Discovering Long Island - Part 2

We awoke at the Hyatt Regency Long Island At Wind Watch Golf Club intent on getting our $11.95 worth of WiFi. I used Yelp.com to compile a list of restaurants in the Hamptons, though I secretly craved to return to the sublime Mama Sbarro’s. We ascertained that the Hyatt Regency Long Island At Wind Watch Golf Club’s breakfast buffet would set us back $16 apiece, scoffed at the idea, and set out in search of a diner recommended on Yelp, only to settle for another we encountered before we could find it. Our waitress addressed us as hon, spelling it properly, and we agreed on the cruel irony of a cruddy little diner offering WiFi while the Hyatt Regency Long Island At Wind Watch Golf Club made you pay for it. We shut up on realizing that though it was free, it didn't get us on line.

We stuffed ourselves on eggs and home fries, and headed east. I revealed, as we drove, that my ambition was to find the home of P. Diddy (or, as Claire prefers, Diddy Poo), or whatever he calls himself these days, and advise him that I regard him as the black Donald Trump — as that fervently self-aggrandizing — and thus am no fan at all. I anticipated his being devastated, but no one told him it would easy.

We stopped, by and by, in Southampton, whose main commercial street makes clear that it is patronized primarily by the very deep-pocketed. We went into a gift shop so that Claire could stalk a fridge magnet. I predicted that the proprietor would want to be snooty in the face of such a request, but be unable to because of Claire’s middle-class London accent, which sounds just like Her Majesty the Queen's to the unsophisticated American ear. In this case, the proprietor turned out to be a she, and to lack fridge magnets.

We proceeded through other Hamptons, and made our way by and by to Montauk, at the island’s southeastern tip. There Claire was able at last to buy a fridge magnet, from a young woman with multiple piercings and an unpleasantly jaded manner. There too we nibbled leftover Mama Sbarro’s pizza in view of the famous local lighthouse before collecting notable stones and shells on the beach.

Claire hankered to glimpse some of the famous wineries of the North Fork, but to get up there, we had to take a couple of ferries, and how very pricey they proved to be — $12 for the first, and then $11 for the second, and in the first case you could have dogpaddled from one shore to the other in about 30 seconds. We actually reached the North Fork too late to sample any wines, although not to late to use one winery’s beautifully appointed restroom.

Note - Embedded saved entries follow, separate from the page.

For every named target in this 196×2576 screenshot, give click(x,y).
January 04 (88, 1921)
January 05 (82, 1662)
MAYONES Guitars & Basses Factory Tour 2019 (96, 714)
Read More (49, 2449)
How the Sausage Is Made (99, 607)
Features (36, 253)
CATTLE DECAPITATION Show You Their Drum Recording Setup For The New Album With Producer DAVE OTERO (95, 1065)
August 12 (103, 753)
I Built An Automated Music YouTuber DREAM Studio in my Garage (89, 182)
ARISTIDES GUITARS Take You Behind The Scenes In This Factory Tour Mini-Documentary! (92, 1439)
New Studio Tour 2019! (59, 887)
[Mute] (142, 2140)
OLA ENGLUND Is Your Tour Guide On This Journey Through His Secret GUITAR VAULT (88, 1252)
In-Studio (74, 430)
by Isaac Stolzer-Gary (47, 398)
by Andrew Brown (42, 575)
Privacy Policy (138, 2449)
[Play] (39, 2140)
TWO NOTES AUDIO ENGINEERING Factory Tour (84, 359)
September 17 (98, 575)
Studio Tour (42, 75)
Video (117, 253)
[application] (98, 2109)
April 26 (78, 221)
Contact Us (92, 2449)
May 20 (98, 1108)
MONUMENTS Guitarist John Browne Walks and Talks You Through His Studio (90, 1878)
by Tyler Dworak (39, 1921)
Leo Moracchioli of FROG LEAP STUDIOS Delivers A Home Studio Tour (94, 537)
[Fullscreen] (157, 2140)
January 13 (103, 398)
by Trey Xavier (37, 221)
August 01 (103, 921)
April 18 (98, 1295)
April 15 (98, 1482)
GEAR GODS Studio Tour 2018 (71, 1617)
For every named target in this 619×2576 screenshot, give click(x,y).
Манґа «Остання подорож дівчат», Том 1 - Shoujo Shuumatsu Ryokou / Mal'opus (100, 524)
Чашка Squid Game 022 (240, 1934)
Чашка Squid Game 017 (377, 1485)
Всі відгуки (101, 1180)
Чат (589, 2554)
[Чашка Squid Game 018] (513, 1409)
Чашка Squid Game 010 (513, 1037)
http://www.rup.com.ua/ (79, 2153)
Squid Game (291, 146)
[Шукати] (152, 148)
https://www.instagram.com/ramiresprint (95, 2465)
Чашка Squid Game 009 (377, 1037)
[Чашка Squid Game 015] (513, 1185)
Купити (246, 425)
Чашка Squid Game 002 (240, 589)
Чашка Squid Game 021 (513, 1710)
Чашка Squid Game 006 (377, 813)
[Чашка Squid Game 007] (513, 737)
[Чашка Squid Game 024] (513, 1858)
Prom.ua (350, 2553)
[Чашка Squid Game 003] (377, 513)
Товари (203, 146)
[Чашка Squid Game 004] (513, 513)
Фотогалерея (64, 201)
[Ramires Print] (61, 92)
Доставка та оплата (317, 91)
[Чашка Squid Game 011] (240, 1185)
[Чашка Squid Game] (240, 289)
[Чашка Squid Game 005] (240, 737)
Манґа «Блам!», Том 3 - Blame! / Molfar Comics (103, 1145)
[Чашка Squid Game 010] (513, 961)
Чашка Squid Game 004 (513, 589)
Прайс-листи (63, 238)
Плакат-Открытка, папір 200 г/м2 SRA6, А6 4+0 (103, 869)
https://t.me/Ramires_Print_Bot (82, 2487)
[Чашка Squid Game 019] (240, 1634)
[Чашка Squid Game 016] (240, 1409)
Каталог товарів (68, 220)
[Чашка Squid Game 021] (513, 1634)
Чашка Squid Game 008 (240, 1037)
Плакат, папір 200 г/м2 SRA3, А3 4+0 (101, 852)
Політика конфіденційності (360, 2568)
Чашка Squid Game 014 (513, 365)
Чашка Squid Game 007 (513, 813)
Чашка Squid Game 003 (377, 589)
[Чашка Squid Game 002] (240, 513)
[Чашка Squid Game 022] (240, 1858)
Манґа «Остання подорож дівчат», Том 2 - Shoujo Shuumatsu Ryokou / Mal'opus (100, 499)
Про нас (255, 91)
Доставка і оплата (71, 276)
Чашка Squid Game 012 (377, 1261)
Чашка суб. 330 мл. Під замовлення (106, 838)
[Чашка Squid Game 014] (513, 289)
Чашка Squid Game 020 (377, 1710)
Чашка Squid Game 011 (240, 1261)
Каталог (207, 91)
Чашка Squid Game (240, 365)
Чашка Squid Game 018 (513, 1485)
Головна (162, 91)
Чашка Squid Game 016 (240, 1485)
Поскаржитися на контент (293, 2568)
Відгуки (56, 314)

We drove west again through blinding late afternoon sunlight, listening to Accidental Billionaires, got tarted up, and headed once more to Mama Sbarro’s, where things were very different from the previous evening. Our server this time was a preoccupied-seeming young woman who first failed obstinately to notice the plaintive come-hither looks I kept giving her, and then, after deigning at last to ascertain what we craved, delivered our main courses and salad simultaneously. We had her take the former back, and she apparently placed them under a heat lamp, but they were still delicious.

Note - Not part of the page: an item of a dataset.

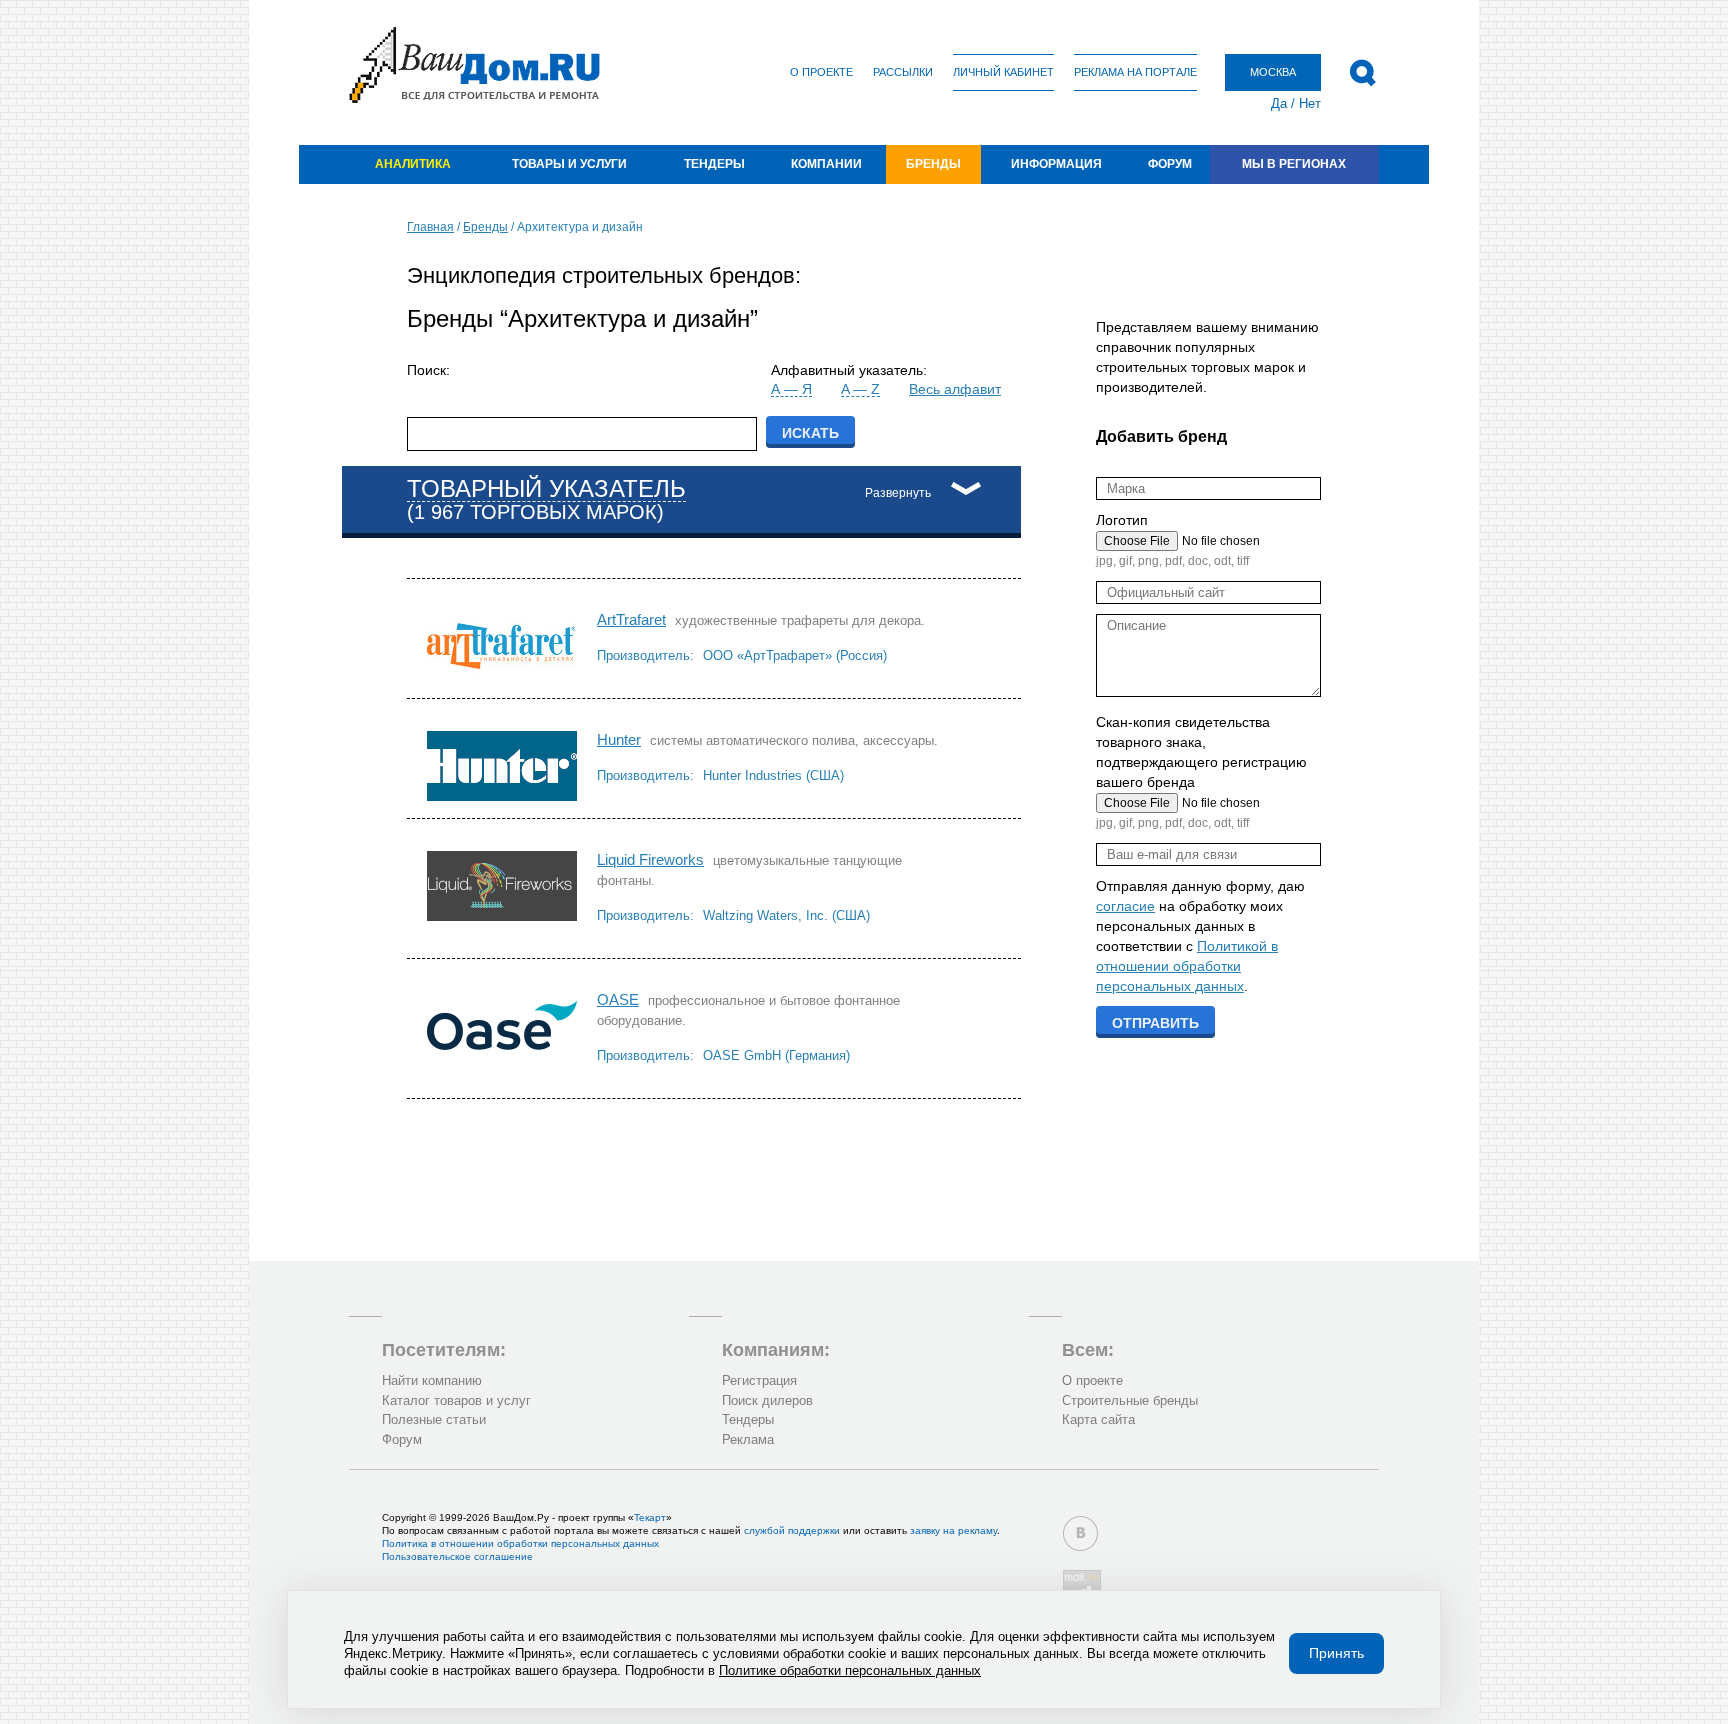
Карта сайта (1098, 1419)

We returned yet again to the Hyatt Regency Long Island At Wind Watch Golf Club, and this time both of us went into the spa, in which no fat men were reading the New York Times. I removed myself when I felt my lovely, recently blow-dried hair beginning to frizz, and we were upstairs in time to watch the Yankees’ season end. We agreed they’ve got to do something about their starting pitching, and retired, though only in the sense of going to bed.

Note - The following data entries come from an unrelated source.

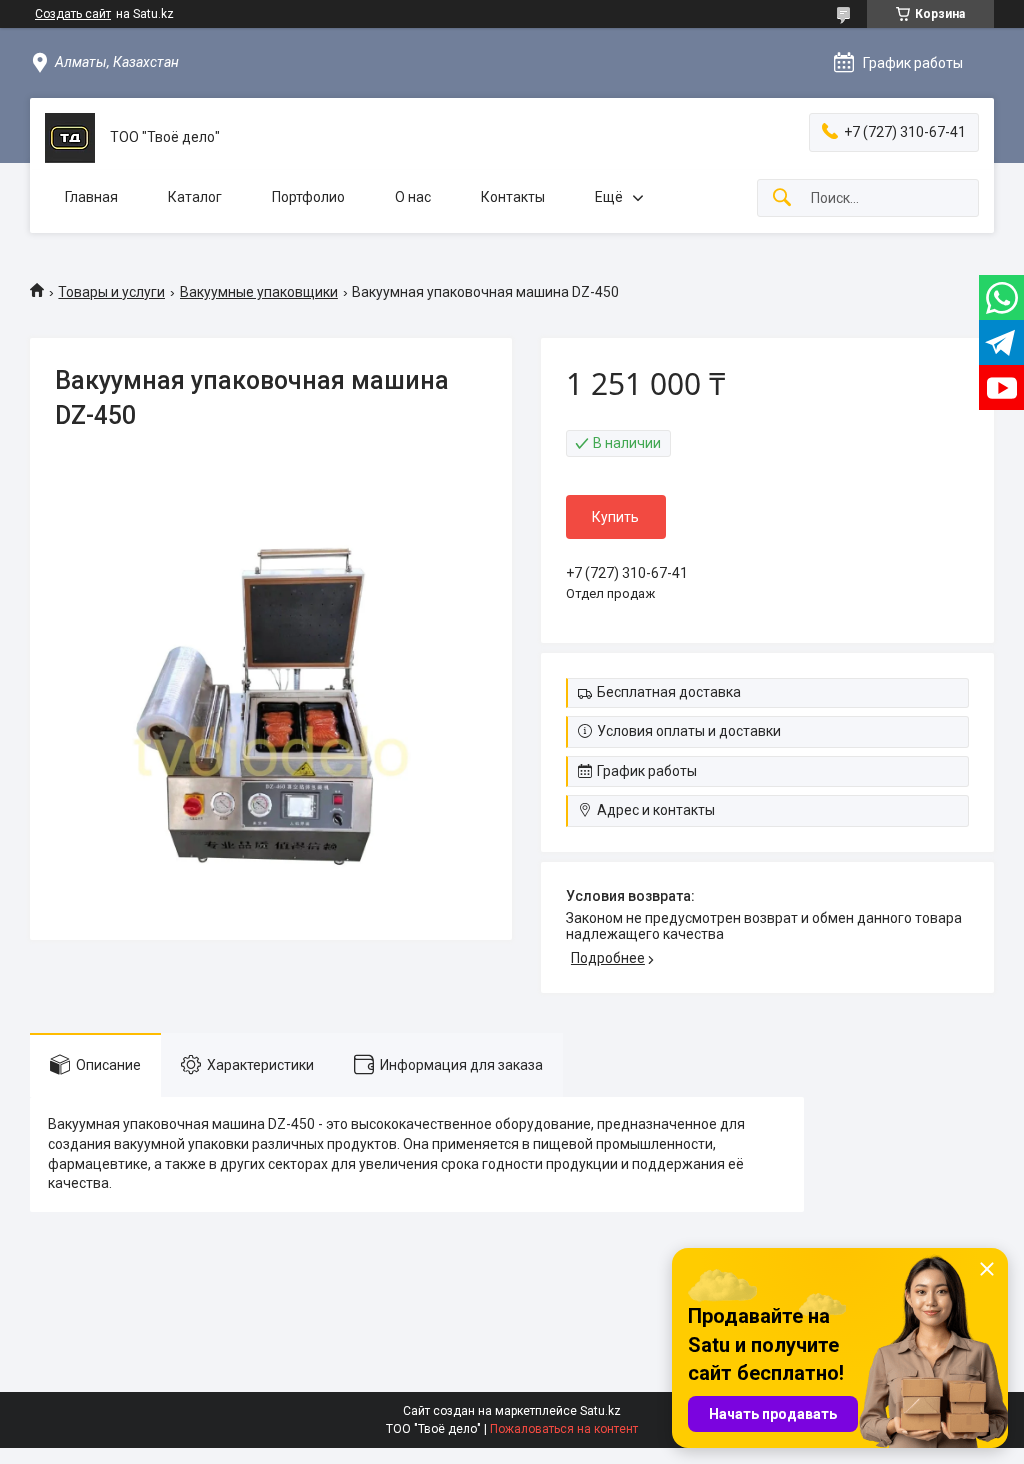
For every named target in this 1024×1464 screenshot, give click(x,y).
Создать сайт (73, 14)
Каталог (195, 197)
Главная (91, 197)
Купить (615, 517)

The following morning, we had breakfast sandwiches at Panera, where we enjoyed getting on line. Heading home, we resumed listening to the audiobook version of Accidental Billionaires — and to cringe now not only at the author’s dreadful purple prose and malapropisms (people don’t get cut off at the throat, chief, but at the knees!), but at how the voice actor’s clueless reading made it all seem even worse. When I went to the gym, and opened a book full of Scott Spencer’s mostly glorious prose, I could still hear the voice actor misguided inflections in my mind’s ear, and it ruined the first couple of pages. Don’t let this happen to you!